MS Excel DATEDIF function returns the difference between two date values, based on the given interval.
The DATEDIF function is a hidden built-in function in Excel that is categorized as a Date/Time Function. It can be used as other worksheet function of Excel, but user can’t get help of this function due to its hidden characteristics.
Note–DATEDIF is not a standard function and hence not a part of Excel functions library and so there is no documentation(help) for this. Excel provides the DATEDIF function in order to support older workbooks from Lotus 1-2-3. The DATEDIF function may calculate wrong results under certain scenarios.
Following is syntax of the DATEDIF function:
DATEDIF( start_date, end_date, interval )
start_date and end_date- The two dates to calculate the difference between where the start_date can’t be greater than end_date.

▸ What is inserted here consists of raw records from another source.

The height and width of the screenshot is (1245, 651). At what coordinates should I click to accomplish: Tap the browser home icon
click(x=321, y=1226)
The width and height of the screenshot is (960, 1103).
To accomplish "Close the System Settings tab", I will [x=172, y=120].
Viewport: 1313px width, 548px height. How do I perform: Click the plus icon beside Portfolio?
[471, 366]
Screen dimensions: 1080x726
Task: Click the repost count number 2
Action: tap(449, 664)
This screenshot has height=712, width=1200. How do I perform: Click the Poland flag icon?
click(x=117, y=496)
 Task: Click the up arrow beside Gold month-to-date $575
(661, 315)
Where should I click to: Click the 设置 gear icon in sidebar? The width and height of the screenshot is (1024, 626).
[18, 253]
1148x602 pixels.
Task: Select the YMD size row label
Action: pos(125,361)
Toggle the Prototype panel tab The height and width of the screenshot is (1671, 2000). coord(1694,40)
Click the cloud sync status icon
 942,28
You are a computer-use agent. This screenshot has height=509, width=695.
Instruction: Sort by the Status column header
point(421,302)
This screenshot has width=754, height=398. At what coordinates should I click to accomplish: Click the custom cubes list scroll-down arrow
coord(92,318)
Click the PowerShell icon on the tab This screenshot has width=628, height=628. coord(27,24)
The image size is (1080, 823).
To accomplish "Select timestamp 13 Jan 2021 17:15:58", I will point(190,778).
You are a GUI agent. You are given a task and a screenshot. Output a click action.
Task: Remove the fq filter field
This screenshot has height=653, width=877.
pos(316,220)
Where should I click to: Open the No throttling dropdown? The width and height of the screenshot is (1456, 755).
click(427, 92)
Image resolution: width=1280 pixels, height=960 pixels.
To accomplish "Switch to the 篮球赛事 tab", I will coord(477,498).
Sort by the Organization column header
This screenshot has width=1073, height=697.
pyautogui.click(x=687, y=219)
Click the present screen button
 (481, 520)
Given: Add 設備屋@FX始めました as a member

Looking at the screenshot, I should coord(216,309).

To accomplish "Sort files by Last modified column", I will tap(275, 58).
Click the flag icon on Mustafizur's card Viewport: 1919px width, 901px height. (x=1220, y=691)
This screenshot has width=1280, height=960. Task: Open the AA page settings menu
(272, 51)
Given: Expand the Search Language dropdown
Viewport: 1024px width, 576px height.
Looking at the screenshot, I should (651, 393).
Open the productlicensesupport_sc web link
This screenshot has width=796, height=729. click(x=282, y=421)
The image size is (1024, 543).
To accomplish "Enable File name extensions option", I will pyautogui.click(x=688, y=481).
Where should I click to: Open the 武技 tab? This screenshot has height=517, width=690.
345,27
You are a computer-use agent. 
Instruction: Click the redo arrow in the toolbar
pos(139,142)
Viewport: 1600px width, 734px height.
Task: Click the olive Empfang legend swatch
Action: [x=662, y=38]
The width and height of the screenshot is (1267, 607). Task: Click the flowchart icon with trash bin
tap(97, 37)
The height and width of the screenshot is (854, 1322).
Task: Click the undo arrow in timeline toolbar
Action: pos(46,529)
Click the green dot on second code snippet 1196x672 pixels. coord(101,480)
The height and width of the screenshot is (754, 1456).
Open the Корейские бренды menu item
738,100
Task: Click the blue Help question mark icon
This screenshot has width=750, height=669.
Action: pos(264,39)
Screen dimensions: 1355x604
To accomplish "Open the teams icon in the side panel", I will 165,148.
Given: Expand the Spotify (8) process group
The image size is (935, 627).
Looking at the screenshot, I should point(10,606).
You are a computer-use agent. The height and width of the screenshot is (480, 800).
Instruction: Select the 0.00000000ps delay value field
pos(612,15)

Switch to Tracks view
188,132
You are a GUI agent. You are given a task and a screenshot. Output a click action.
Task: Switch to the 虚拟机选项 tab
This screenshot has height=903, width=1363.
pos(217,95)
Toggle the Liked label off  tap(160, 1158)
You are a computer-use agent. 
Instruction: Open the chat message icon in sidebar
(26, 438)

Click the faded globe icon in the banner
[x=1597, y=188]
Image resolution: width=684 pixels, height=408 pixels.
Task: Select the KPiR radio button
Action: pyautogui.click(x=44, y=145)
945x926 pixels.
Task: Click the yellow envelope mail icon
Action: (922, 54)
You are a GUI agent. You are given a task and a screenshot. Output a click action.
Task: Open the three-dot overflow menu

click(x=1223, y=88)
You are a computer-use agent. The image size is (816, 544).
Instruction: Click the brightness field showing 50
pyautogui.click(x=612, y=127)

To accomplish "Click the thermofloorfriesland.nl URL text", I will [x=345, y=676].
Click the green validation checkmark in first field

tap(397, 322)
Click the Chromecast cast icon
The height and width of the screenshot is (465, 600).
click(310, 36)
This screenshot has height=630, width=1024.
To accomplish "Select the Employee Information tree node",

The Entered Date format should also match with your computer Date format,i.e. if your computer Date format is MM/DD/YYYY then you can’t type DD/MM/YYYY
Interval- The interval of time to use to calculate the difference between date1 and date2 is known as INTERVAL here. Below is a list of valid interval that can be used
|Y||The number of complete years.|
|M||The number of complete months.|
|D||The number of days.|
|MD||The difference between the days (months and years are ignored).|
|YM||The difference between the months (days and years are ignored).|
|YD||The difference between the days (years and dates are ignored).|
The DATEDIF function returns a numeric value as a result.
Applies to version
- Excel 2000 onward
Example (as a Function)
Let’s see some Excel DATEDIF function examples and learn how to use the DATEDIF function in Microsoft Excel:
Based on the above Excel spreadsheet, the following DATEDIF examples will return:
=DATEDIF(C2, TODAY(), “Y”)
Result: 16(difference as total number of YEARS)
Note- here TODAY() is used as an end date in function argument. It is Excel inbuilt function which returns system date, i.e. current date.
=DATEDIF(C2, TODAY(), “M”)
Result: 191(difference as total number of MONTHS)
=DATEDIF(C2, TODAY(), “D”)
Result: 5828(difference as total number of DAYS)
=DATEDIF(C2, TODAY(), “YM”)
Result: 11(difference as total number of remaining MONTHS after YEARS)
=DATEDIF(C2, TODAY(), “MD”)
Result: 15(difference as total number of remaining DAYS after YEARS)
=DATEDIF(C2, TODAY(), “YD”)
Result: 349(difference as total number of remaining DAYS after years)
Above picture shows how to calculate the differences between two DATES and to calculate Total using & operator. It’s nothing but substitute of Excel CONCATENATE Function.